++++ 选文
YOLO + MediaPipe在PiscCode 构建“NPC 化”的多脸感知系统

本文提出了一种实时人脸检测与状态分析系统，通过结合YOLO和MediaPipe实现多人脸检测与语义分析。系统采用分层架构：YOLO负责多人脸检测和追踪，MediaPipe处理单张人脸的关键点、表情和朝向信息，最后通过游戏化HUD界面直观展示NPC状态（包括置信度血条、头部朝向和表情）。创新性地解决了MediaPipe固定人脸数量的限制，通过ROI裁剪实现多人脸处理。系统支持稳定追踪（track_i

那雨倾城

1340人浏览 · 2025-12-24 20:25:59

那雨倾城 · 2025-12-24 20:25:59 发布

——从人脸检测到朝向、表情与 HUD 状态显示

关键词：YOLO、MediaPipe、FaceLandmarker、NPC HUD、人脸语义分析、实时视觉系统

一、背景：当“人脸检测”不再只是画框

在很多视觉项目中，人脸检测通常止步于三件事：

画一个框
标一个置信度
结束

但如果你做的是 互动系统 / 虚拟人 / 游戏化 UI / 实时感知，这远远不够。

你真正想要的是：

这个“人”在看哪里？
他有没有眨眼、张嘴？
多个人同时出现时，状态是否稳定？
能不能用 NPC HUD 的形式 展示这些信息？

这篇文章介绍一套 工程级方案，把“人脸检测”升级为：

多 NPC 的实时感知与状态展示系统

二、核心设计思想：职责拆分 + 语义叠加

整个系统遵循一个非常清晰的分层原则：

1️⃣ YOLO：负责“是谁 + 在哪”

多人脸检测
动态数量
自带 tracking（track_id）

2️⃣ MediaPipe：负责“这个人在做什么”
++++++++
++++ 数据段
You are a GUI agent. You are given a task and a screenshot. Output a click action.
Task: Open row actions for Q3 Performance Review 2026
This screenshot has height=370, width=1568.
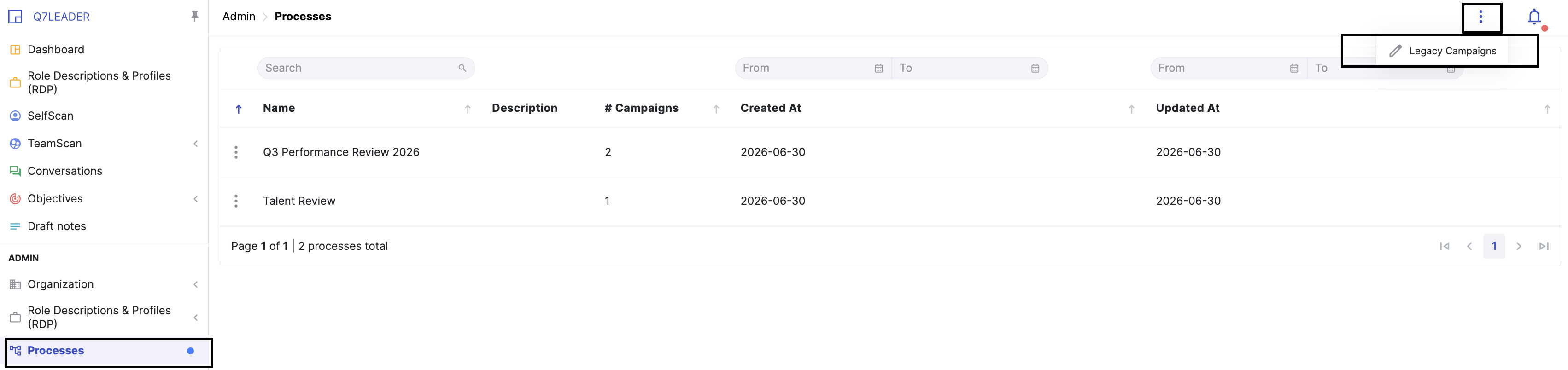(236, 152)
++++++++
请根据上方关于YOLO与MediaPipe多脸感知系统的选文回答：在该系统的分层架构中，MediaPipe处理单张人脸的哪些信息？

关键点、表情和朝向信息。